Examples of these covenants include:
- keeping the property insured under a suitable buildings insurance policy, compliant with UK legislation and the Finance Mortgage Lenders’ Handbook
- repairing and maintaining the wider building and any property associated with it
- cleaning and decorating the communal areas
- ensuring that services benefiting the property (such as gas, water and electricity) are adequate and in good working order
- collecting the ground rent and service charges in accordance with the terms of the leases.
But what if the landlord fails to adhere to these covenants?
You could pursue legal action for a breach of the lease. But this can often involve:
- Making a tribunal application to determine that there has indeed been a breach. The applicant leaseholders may have to foot the bill for this application.
- Serving a claim in the County Court for an enforcement order. But the cost of this could exceed the loss caused (and the burden of proof is on the leaseholders to prove the breach).
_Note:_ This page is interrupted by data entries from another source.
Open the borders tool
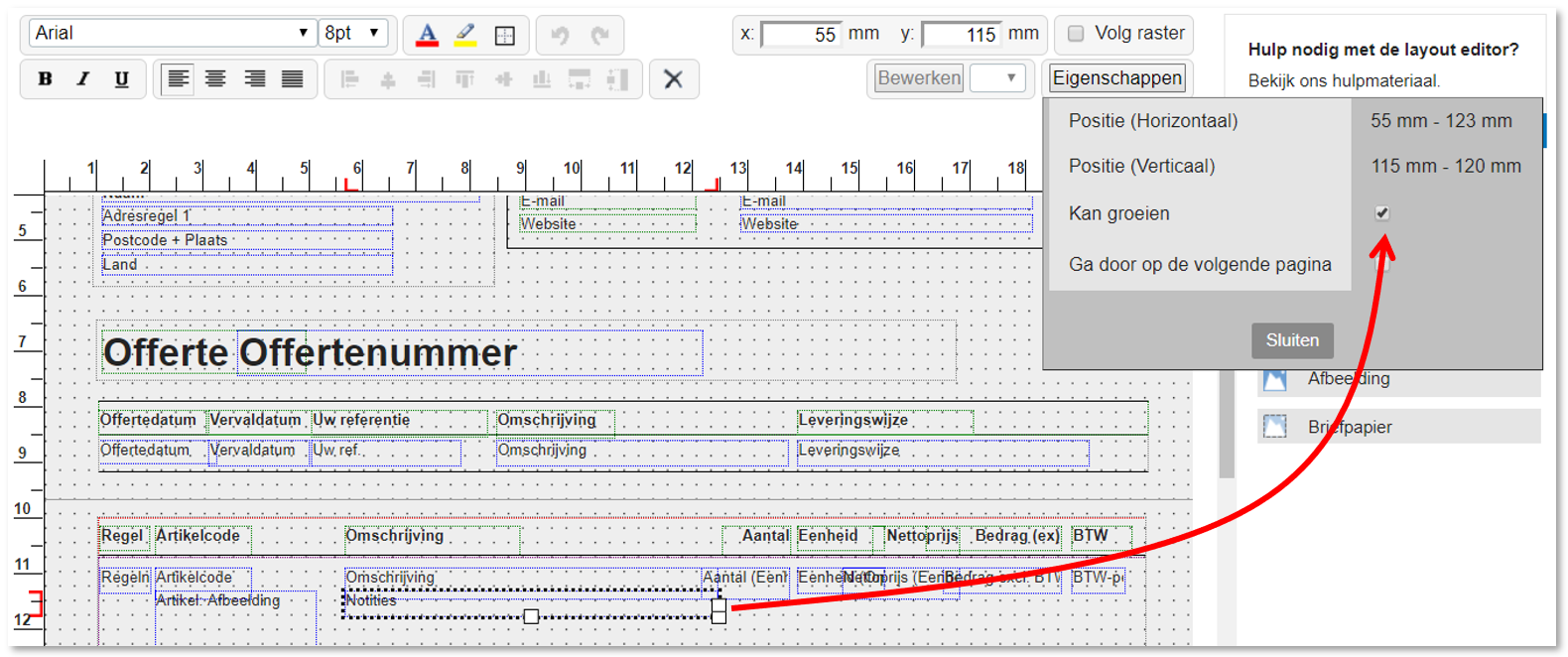Viewport: 1568px width, 657px height. (x=504, y=36)
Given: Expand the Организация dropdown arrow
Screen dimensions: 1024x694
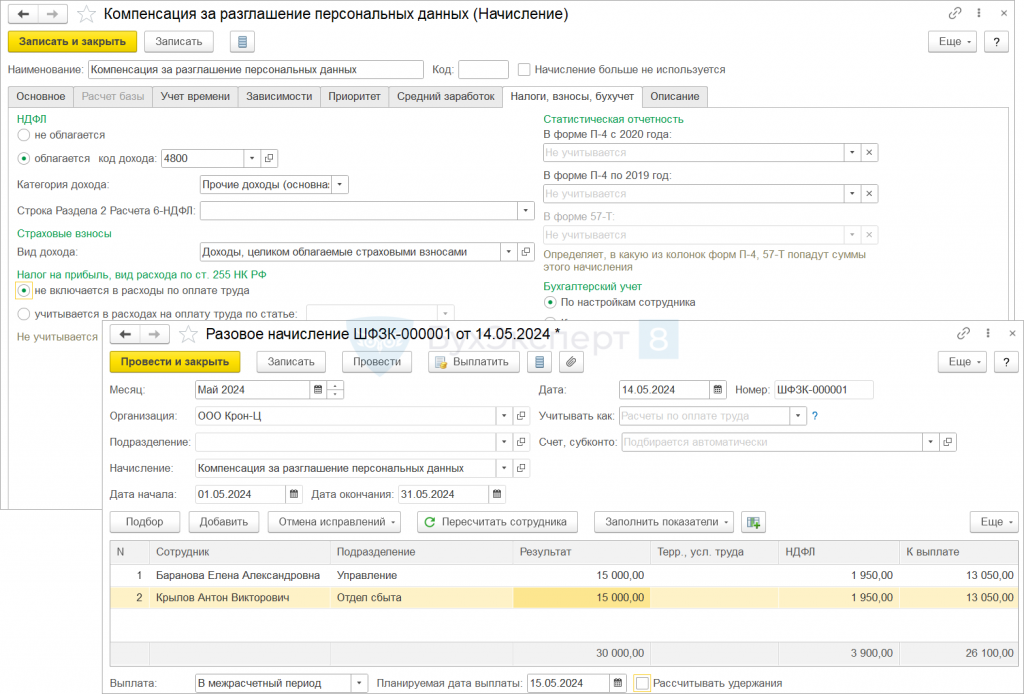Looking at the screenshot, I should pyautogui.click(x=503, y=416).
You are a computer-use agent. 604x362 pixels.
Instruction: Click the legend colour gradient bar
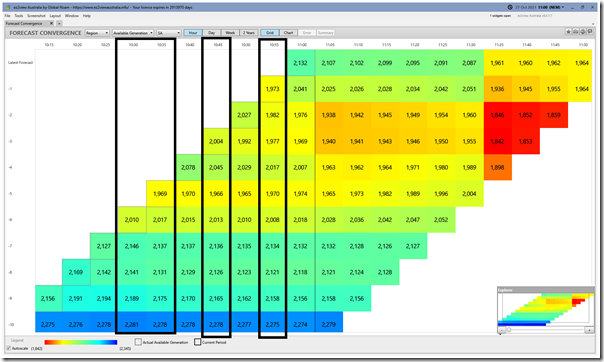(x=81, y=342)
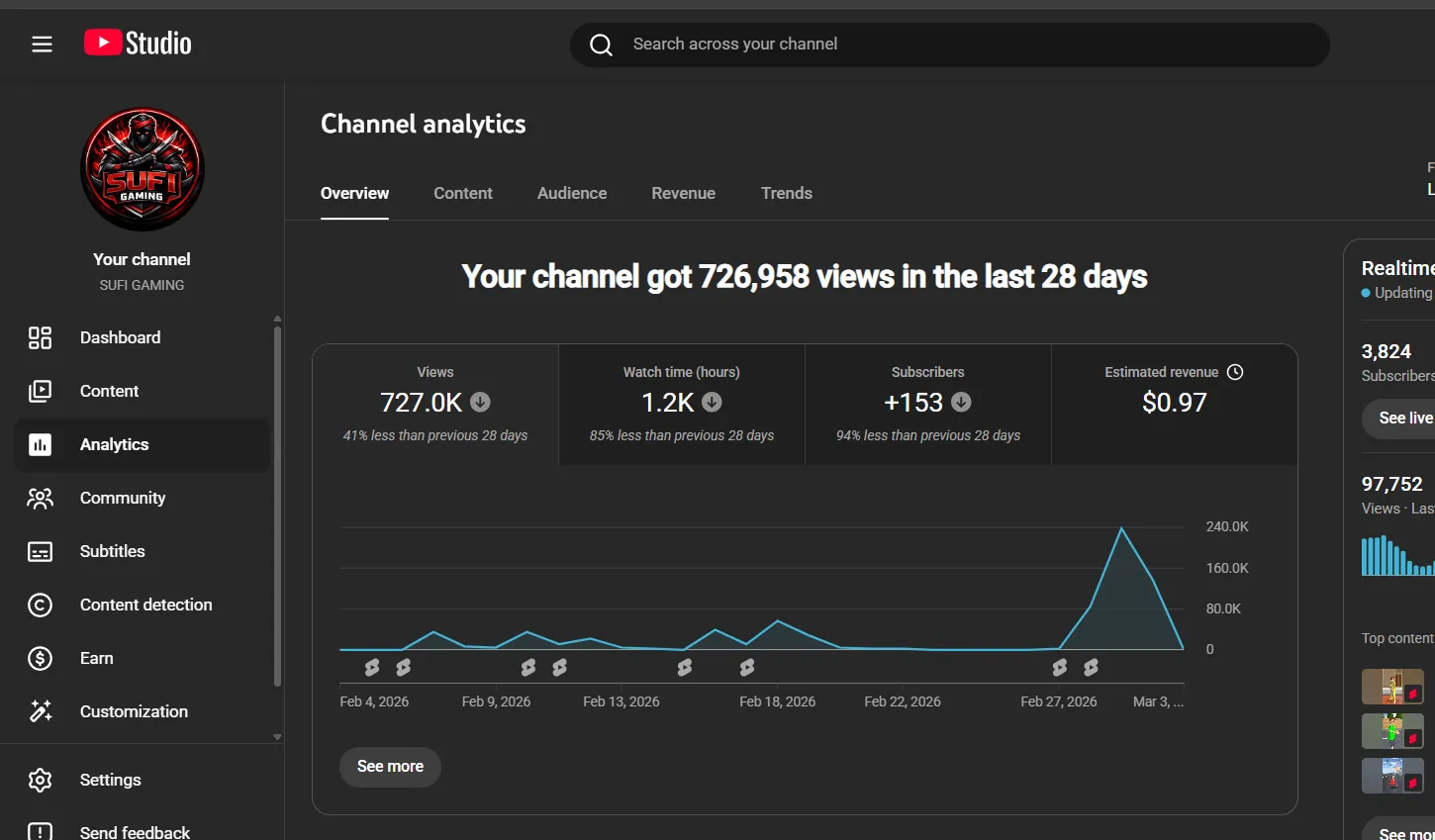The width and height of the screenshot is (1435, 840).
Task: Click the sidebar scroll down arrow
Action: pyautogui.click(x=277, y=737)
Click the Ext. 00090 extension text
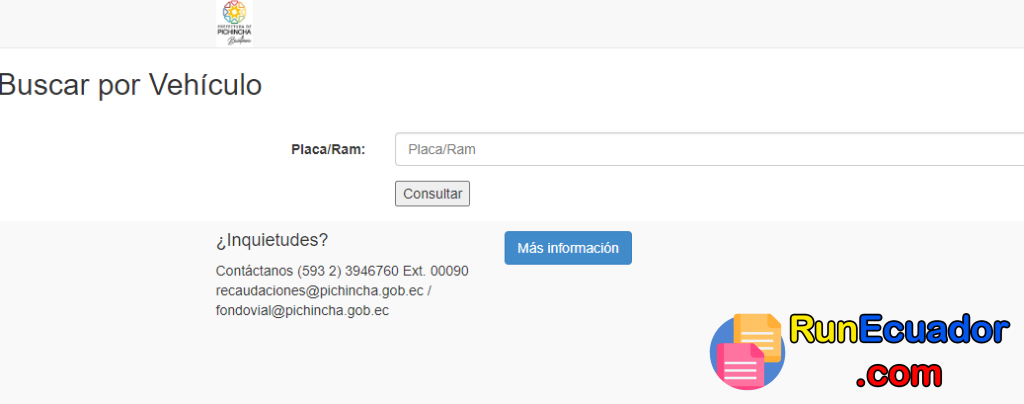 click(436, 271)
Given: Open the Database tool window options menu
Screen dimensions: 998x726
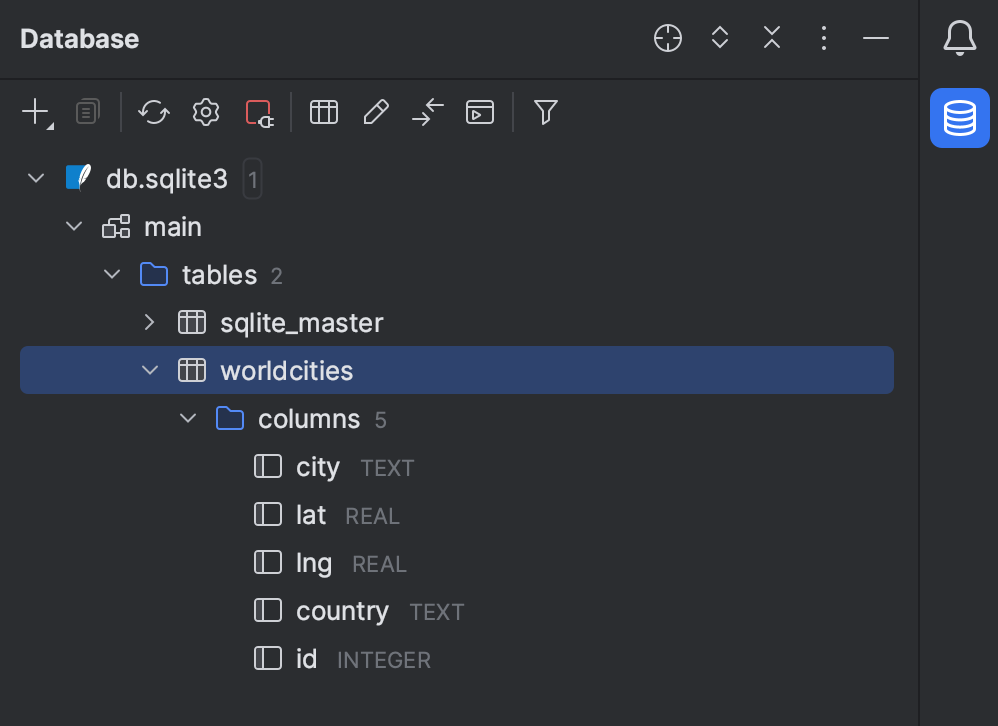Looking at the screenshot, I should 823,38.
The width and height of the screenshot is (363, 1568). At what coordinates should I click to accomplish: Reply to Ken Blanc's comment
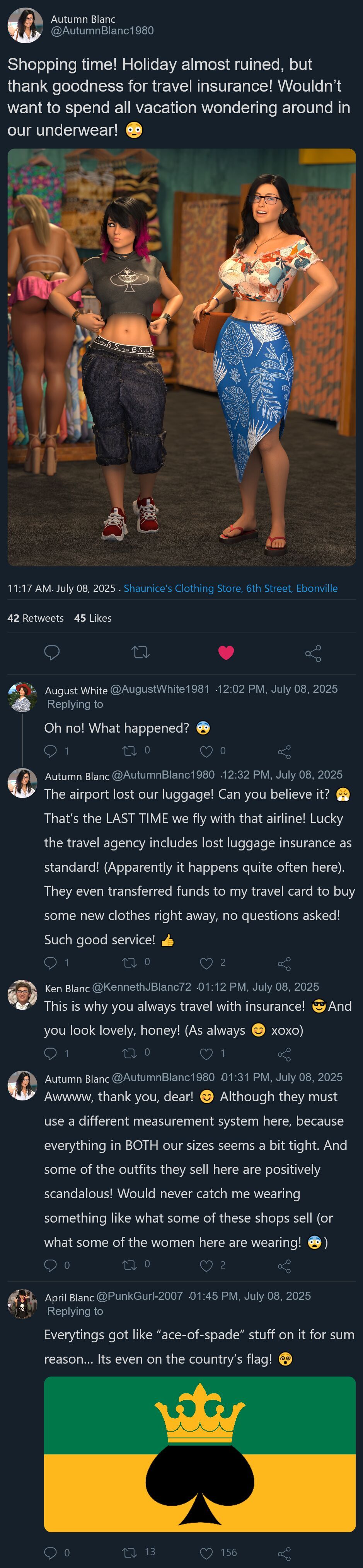pos(51,1053)
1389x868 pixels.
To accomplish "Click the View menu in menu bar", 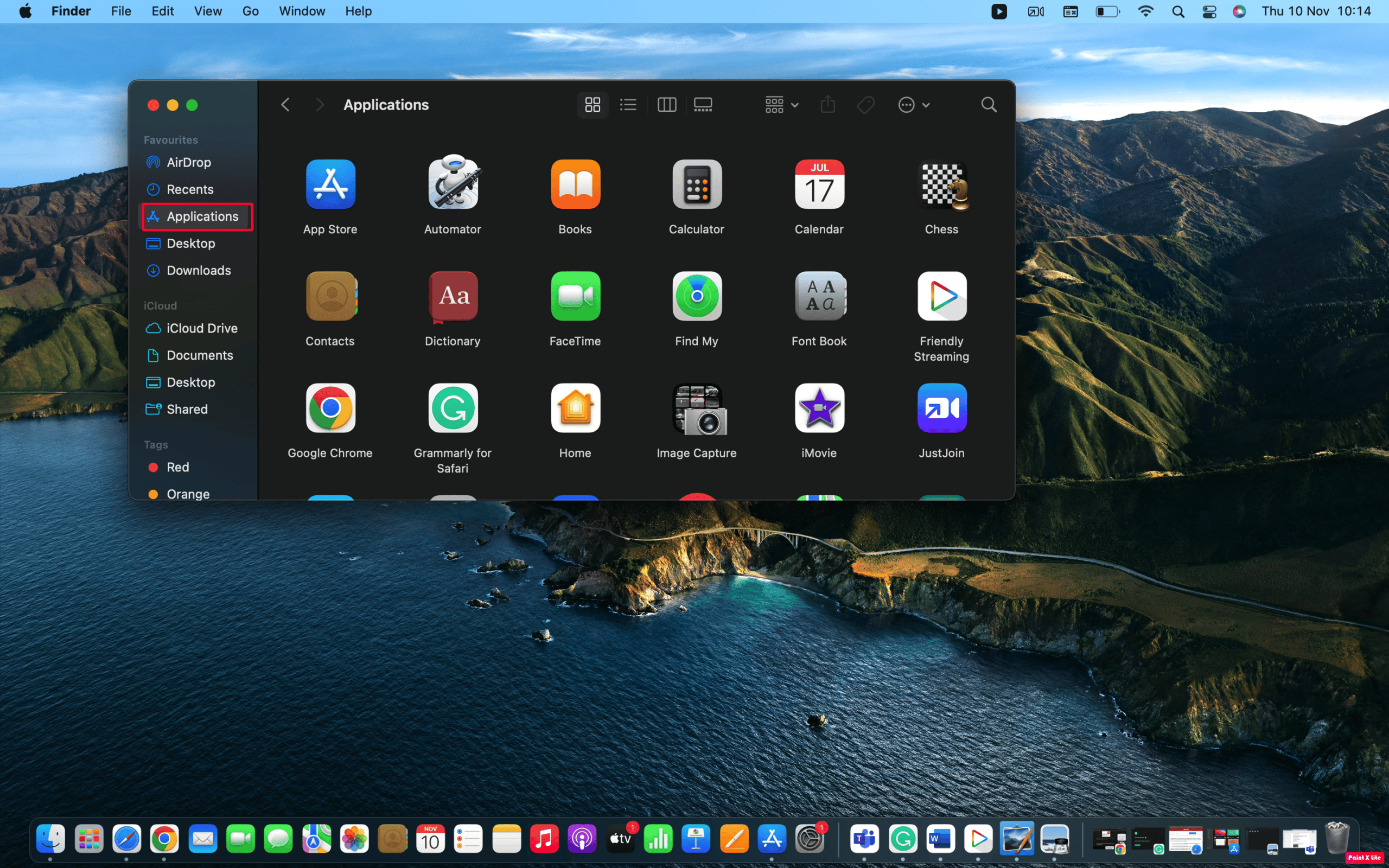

Hence the reason that most leaseholders instead choose to exercise their Right To Manage under the Commonhold and Leasehold Reform Act 2002.
Why DIY Attempts At Right To Manage Are A Costly False Economy
Attempting to organise a Right To Manage (RTM) application without proper legal advice is risky.
Getting it right relies on you ensuring that a myriad of legal details are correct for the notices that you must serve. Get one detail wrong for any of the flats or leaseholders in your block and the entire claim could be rejected.
You would then have to correct the error and resubmit the notices – with all the extra legal costs and wasted time that this would involve. Resubmission can add hundreds of pounds to your legal bill and weeks or even months to the time needed to complete the RTM process.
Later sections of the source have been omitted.